Não sou médico, mas imagino que a tendência é que a viabilidade fetal seja cada vez mais antecipada, na medida em que avança a medicina neonatal e a aparelhagem médica hospitalar. Imagino que o marco da viabilidade extra-uterina só tenha diminuído ao longo do tempo. Aliás, hoje o recorde de parto prematuro já é menor do que a presunção do PL: 21 semanas.

Esse dado deve ser lido ao lado de outro, muito lembrado nas conversas sobre o PL, sobre o quão difícil é, na prática de muitas mulheres, conseguir exercer o direito ao aborto legal a bom tempo. Por mil fatores: porque o hospital público que antes fazia o procedimento na sua cidade deixou de fazê-lo; porque o único médico da rede pública que poderia fazê-lo num raio de x quilômetros se recusa; porque a família (onde muitas vezes está o próprio estuprador que a engravidou) impede ou dificulta; porque ela está paralisada por medo ou por trauma; ou por outras tantas razões.

A partir da concepção, começaria a correr uma ampulheta para ela superar todos esses e tantos outros obstáculos.
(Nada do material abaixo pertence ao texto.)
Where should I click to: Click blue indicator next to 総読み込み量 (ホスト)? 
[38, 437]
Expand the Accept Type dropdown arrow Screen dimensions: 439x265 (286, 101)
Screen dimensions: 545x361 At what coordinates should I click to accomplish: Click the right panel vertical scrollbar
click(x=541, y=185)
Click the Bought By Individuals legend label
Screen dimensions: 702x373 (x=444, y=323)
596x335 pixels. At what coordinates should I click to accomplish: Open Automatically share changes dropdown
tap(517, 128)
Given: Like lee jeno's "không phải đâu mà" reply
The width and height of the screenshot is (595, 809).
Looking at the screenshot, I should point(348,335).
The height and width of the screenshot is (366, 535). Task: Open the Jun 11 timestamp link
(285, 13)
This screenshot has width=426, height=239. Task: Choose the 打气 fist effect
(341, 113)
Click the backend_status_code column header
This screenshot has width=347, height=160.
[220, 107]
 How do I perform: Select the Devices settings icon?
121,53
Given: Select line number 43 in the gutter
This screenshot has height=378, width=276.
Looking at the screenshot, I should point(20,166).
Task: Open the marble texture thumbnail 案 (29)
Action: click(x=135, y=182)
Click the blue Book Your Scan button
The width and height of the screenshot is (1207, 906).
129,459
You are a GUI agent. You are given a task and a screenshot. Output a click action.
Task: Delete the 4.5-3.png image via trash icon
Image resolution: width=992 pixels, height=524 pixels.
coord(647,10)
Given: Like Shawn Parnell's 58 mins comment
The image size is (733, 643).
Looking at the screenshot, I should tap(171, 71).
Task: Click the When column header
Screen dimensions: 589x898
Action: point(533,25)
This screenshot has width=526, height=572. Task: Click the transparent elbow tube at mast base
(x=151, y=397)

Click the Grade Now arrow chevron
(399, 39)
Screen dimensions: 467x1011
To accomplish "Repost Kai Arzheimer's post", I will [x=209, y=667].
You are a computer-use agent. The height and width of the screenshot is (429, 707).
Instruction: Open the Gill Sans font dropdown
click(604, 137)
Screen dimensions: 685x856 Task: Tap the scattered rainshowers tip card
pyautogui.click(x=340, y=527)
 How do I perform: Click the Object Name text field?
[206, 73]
Essa ampulheta terá cada vez menos areia e escoará tão mais rapidamente quanto mais precoce for o prazo da “viabilidade”, nos termos da lei proposta.

Ou seja, a linha que distinguirá a mulher vítima de estupro, de um lado, da mulher homicida, do outro, é uma linha móvel. Essa linha nunca se moverá contra o estuprador. Ela só se moverá contra a vítima que ele engravidou.

Das muitas atrocidades que o legislativo já praticou contra mulheres, esse PL é a coisa mais violenta, ultrajante, absurda e desumana que eu já vi.

Quem puder, compareça hoje aos atos de protesto contra o PL do estupro. As convocatórias estão rolando em todas as redes.